I have a weird tendency to examine somewhat commonplace things from a fairly different perspective, not because I’m trying to be deep or ironic, I’m just an only child who has always been fairly inquisitive…

Which brings me to Johnny Depp’s latest flick., Transcendence, which was completely unbelievable and totally fucking bizarre…..Or was it?

SPOILER ALERT: If you haven’t seen this movie and you would like to enjoy it organically, please stop reading now.

First of all, this isn’t a movie review, so I’m not going to rattle on endlessly about the acting or the screenplay or the cinematography or the score. This is simply an essay describing my secondary analysis of the chain of events that happened within this particular science fiction movie.

From my perspective, there are quite a few metaphors taking place in this film. Each one symbolizes something else conjured up by the minuscule mind of yours truly, so please don’t assume that what I’m writing serves any purpose other than exercising my weary fingertips on a keyboard. I haven’t researched this movie AT ALL nor do I have any personal affiliation to it (other than my ongoing love affair with Johnny Depp, but that part of my psyche will be left alone during this prose. You’re welcome.)

ANYWAY, here’s my take on each portion of the film, metaphorically speaking of course:

Johnny Depp’s character (Dr. Will Caster) = Big Pharma and all of its militant devotees. This character was indeed a pioneer in the medical field, but it was his technological expertise that made way for the endless funding he received. He himself wasn’t even interested in changing the world, he was doing it for his “wife” (In the movie it was his wife who influenced him, but I believe this is a metaphor for the “marriage” of money and power to the fear of lack).

The innovative software that he created prior to his death (PINN) = the internet/world wide web. It was able to answer any questions and come up with informational facts, but all of its development was void of one pertinent thing: human interaction, contact, and emotion.

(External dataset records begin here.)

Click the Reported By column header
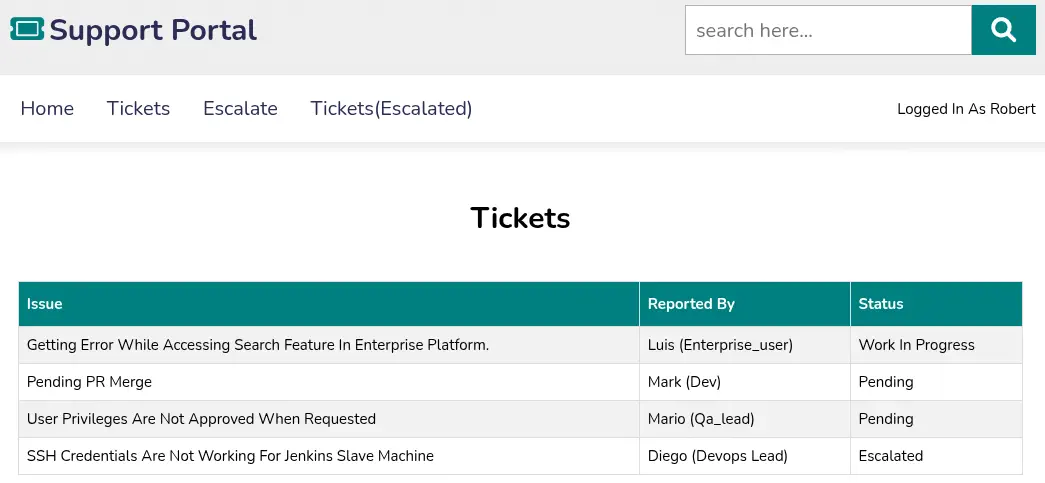Viewport: 1045px width, 483px height. point(691,304)
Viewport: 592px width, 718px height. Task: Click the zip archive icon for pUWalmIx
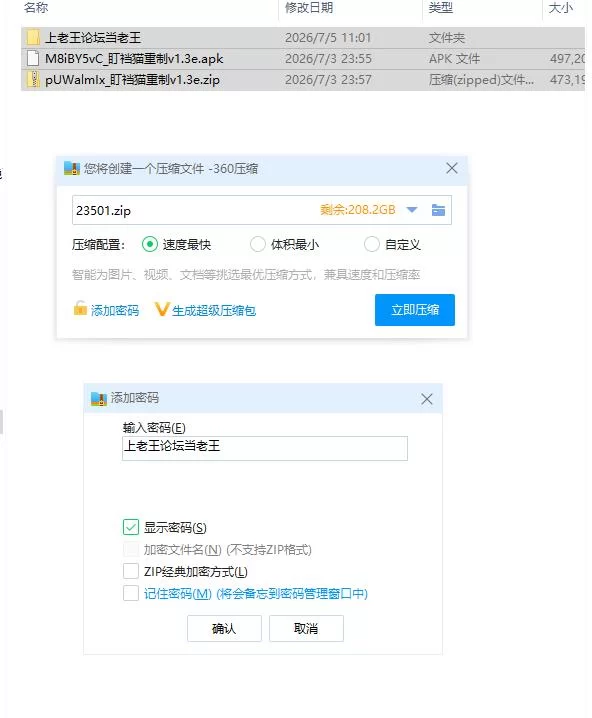pyautogui.click(x=33, y=79)
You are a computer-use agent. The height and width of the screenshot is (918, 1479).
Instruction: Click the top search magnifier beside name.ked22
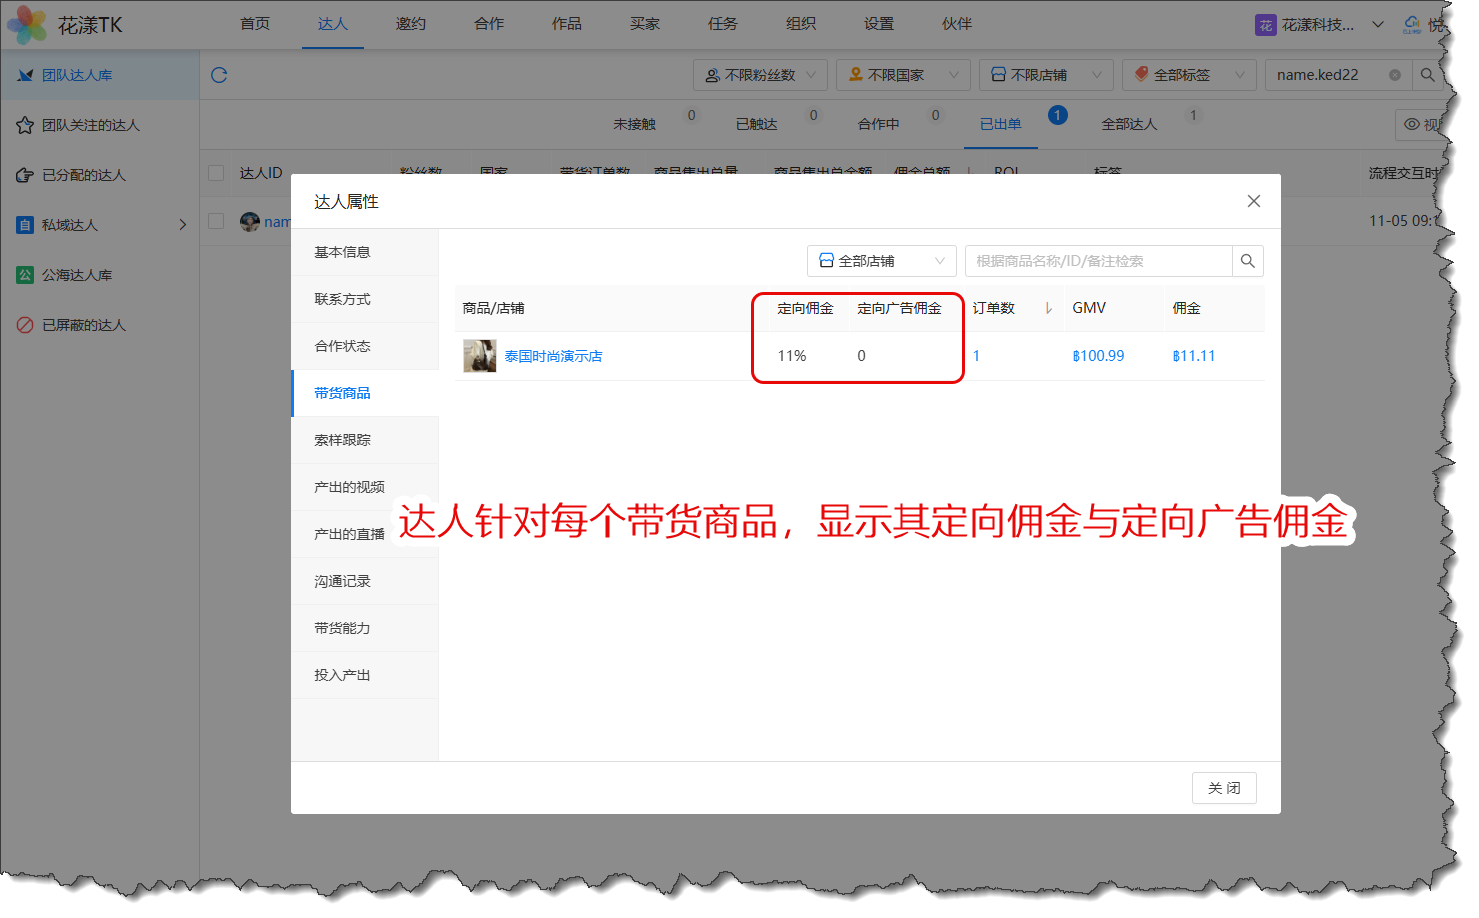tap(1427, 75)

Depp’s character’s wife, Evelyn Caster = all of the passionate supporters in the technology industry, the ones who are truly excited about the good things that could be accomplished with such advancement in their field. The ones who astutely believe that they can find a way to cure the planet and all of mankind. They don’t feel this way because they have a God complex, quite the contrary, they feel this way because they have tapped into their subconscious enough to know that global healing is possible, and that everyone would immediately be on board with their philosophies, no matter how eccentric, as soon as they were explained the endearing premise behind such advanced technology.

The hundreds of civilians who were “healed” by Depp’s advanced technology and then became mindless drones = the “sheeple” of the world, those of us who believe everything that we see at face value. Those of us who are afraid to take responsibility for our own lives, those of us who never ask questions to our doctors or our bosses or our government, those of us who take whatever is given to us as long as we get our short-term needs fulfilled.

The underground vigilante society that waged civil war against computerized Depp and his monstrosity of an empire = all of the free thinkers, the radicals, the rebels…those of us who are taking our lives in our own hands by asking questions, becoming informed, taking control of our health, our wealth, our families, and not blindly trusting our future in the hands of someone else.

The garden that was featured in the beginning of the movie and then again at the end focuses in on a close-up of a plant. On this plant is a flower and on that flower is a droplet of rainwater. The droplet falls off the petal and is caught on film as it drips to the earth (in slow motion, of course). In my opinion this represents Mother Nature and her regenerative properties. In the beginning of the movie she is thriving, and in the end of the movie she is still thriving. Her robustness never fails, and it never will. You see, we cannot destroy the planet. We can build on top of a blade of grass but it will eventually force its way through concrete. We will just destroy ourselves and then the planet will regenerate itself like it always does. It is more powerful than us. It is not the weak, dying planet that we have all read about in a magazine or seen on a documentary. It is a strong planet that will allow us to die off in order to save itself…

That was my take on the movie. I could go on but it’s really getting late and I seriously doubt anyone is still reading this. Holy crap, it’s a good thing I don’t smoke weed.